[START WORKING DATA]

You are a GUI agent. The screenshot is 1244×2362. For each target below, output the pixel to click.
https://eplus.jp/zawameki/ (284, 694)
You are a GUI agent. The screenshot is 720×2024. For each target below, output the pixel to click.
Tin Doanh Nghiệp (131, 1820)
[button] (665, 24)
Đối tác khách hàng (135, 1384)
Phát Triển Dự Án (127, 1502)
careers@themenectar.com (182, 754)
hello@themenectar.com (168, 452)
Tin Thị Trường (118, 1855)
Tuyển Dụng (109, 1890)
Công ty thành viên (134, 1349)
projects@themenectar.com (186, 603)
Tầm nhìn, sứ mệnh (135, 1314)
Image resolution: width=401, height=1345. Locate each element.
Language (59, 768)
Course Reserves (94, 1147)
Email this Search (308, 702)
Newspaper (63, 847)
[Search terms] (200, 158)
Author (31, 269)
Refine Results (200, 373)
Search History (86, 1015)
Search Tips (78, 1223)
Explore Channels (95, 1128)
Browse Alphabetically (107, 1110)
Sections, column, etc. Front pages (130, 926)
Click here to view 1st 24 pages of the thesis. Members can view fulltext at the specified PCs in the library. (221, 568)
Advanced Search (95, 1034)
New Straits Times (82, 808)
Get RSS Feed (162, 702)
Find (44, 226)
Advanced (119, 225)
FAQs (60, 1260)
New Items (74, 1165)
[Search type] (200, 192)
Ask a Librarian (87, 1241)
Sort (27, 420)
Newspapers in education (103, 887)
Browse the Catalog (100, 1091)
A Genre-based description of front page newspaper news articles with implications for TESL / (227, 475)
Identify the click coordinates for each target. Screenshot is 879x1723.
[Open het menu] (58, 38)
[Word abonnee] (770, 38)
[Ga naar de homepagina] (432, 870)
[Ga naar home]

[END WORKING DATA]

● SET EXERCISE
Put every line of the entries above into a numbered list, omitting any blank lines.

● RESPONSE
1. You are a GUI agent. The screenshot is 1244×2362. For each target below, output the pixel to click.
2. https://eplus.jp/zawameki/ (284, 694)
3. You are a GUI agent. The screenshot is 720×2024. For each target below, output the pixel to click.
4. Tin Doanh Nghiệp (131, 1820)
5. [button] (665, 24)
6. Đối tác khách hàng (135, 1384)
7. Phát Triển Dự Án (127, 1502)
8. careers@themenectar.com (182, 754)
9. hello@themenectar.com (168, 452)
10. Tin Thị Trường (118, 1855)
11. Tuyển Dụng (109, 1890)
12. Công ty thành viên (134, 1349)
13. projects@themenectar.com (186, 603)
14. Tầm nhìn, sứ mệnh (135, 1314)
15. Image resolution: width=401, height=1345. Locate each element.
16. Language (59, 768)
17. Course Reserves (94, 1147)
18. Email this Search (308, 702)
19. Newspaper (63, 847)
20. [Search terms] (200, 158)
21. Author (31, 269)
22. Refine Results (200, 373)
23. Search History (86, 1015)
24. Search Tips (78, 1223)
25. Explore Channels (95, 1128)
26. Browse Alphabetically (107, 1110)
27. Sections, column, etc. Front pages (130, 926)
28. Click here to view 1st 24 pages of the thesis. Members can view fulltext at the specified PCs in the library. (221, 568)
29. Advanced Search (95, 1034)
30. New Straits Times (82, 808)
31. Get RSS Feed (162, 702)
32. Find (44, 226)
33. Advanced (119, 225)
34. FAQs (60, 1260)
35. New Items (74, 1165)
36. [Search type] (200, 192)
37. Ask a Librarian (87, 1241)
38. Sort (27, 420)
39. Newspapers in education (103, 887)
40. Browse the Catalog (100, 1091)
41. A Genre-based description of front page newspaper news articles with implications for TESL / (227, 475)
42. Identify the click coordinates for each target. Screenshot is 879x1723.
43. [Open het menu] (58, 38)
44. [Word abonnee] (770, 38)
45. [Ga naar de homepagina] (432, 870)
46. [Ga naar home]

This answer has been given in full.